Whilst this was effective in maintaining the Blank fire Capacity initially, ( the Mass of Crushed wood fibres formed enough of a “wad” to permit Gas pressure to work the gun) Flame cutting eventually fragmented the two cross Pins, causing (a) two projectiles exiting the barrel and (b) failure of operation of the gun.
IN theory, the two pins prevented the in-advertent use of “Ball” ( gun would blow up)…but in the end , with the Bren Gun going out of service in .303 ( replaced by the 7,62mm MAG, and the 7,62 Converted Bren, the L10 Blank ammo was redundant, in both Britain and Canada. ( Australia never adopted it, nor fitted the "Blank Firing Bren " Barrel.).
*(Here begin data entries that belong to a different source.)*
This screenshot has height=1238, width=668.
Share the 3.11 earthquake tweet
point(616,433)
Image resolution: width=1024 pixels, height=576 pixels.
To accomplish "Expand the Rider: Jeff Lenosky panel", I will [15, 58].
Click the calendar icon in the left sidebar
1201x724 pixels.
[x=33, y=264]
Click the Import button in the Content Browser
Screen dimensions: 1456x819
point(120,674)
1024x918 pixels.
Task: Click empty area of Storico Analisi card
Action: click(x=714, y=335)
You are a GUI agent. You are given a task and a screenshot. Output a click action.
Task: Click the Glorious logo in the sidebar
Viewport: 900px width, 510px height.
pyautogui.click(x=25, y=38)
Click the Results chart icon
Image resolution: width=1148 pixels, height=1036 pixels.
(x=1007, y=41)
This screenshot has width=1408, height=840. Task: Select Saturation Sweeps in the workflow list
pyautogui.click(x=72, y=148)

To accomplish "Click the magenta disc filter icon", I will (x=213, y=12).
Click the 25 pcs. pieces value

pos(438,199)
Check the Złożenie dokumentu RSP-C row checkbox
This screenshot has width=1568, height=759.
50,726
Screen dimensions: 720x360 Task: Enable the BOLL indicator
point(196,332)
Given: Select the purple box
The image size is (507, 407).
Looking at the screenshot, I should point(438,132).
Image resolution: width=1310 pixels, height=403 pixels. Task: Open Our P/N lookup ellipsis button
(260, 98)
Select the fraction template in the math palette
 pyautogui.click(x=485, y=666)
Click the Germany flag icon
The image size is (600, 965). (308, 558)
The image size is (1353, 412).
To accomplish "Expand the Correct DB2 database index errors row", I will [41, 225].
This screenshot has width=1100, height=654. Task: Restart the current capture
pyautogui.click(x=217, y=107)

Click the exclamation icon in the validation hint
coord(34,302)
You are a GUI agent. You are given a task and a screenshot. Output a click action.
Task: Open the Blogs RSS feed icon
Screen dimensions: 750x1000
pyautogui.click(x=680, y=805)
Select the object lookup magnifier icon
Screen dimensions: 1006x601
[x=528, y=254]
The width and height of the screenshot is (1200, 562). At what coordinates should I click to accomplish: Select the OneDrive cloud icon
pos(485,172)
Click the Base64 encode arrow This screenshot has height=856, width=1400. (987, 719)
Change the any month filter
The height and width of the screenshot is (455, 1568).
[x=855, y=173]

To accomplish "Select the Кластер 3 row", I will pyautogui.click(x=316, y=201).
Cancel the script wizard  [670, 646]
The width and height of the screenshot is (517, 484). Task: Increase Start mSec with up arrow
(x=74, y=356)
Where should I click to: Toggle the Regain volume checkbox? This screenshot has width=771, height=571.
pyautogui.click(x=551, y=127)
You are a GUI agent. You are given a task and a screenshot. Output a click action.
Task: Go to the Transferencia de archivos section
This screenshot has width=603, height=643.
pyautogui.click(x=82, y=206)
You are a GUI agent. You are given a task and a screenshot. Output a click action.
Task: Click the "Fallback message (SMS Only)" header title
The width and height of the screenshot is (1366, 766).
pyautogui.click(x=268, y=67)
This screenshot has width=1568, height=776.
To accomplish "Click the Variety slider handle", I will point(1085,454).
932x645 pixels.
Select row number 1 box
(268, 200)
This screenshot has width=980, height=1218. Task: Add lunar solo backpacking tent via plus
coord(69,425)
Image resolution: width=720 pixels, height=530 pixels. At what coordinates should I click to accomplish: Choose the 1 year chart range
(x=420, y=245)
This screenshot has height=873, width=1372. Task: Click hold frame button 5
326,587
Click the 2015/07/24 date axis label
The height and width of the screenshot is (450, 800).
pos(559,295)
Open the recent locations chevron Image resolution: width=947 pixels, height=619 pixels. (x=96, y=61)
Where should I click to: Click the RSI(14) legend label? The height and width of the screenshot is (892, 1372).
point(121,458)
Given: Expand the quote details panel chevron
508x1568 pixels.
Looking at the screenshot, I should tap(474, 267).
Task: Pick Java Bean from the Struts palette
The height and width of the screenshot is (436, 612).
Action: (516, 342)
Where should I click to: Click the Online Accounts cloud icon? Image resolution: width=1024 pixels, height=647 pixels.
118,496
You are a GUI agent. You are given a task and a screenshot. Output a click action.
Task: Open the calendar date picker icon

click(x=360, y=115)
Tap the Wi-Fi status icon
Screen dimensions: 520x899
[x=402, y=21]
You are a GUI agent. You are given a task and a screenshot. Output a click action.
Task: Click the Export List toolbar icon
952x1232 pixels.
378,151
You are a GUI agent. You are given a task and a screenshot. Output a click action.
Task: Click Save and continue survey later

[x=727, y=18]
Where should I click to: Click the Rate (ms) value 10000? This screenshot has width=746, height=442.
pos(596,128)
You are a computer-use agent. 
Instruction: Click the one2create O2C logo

Why RG was still making it in 1967 is a mystery to me…Cadet use, Maybe?
For designs of the BF Barrel for Bren Guns, see “The Bren Gun Story” ( Collector Grade Publications ) which has the specifications for the location and size of the Cross Pins…
Of course, in Movie work, “Wood Bullet Blanks” are Prohibited, and we use Muzzle-fitted BFA screws, and Long (Brass) .303 Blanks. NO "Cross Pinning " of barrels is permitted either ( not by Law, but by Insurance concerns, and indirectly by “Workplace Health and Safety” Norms.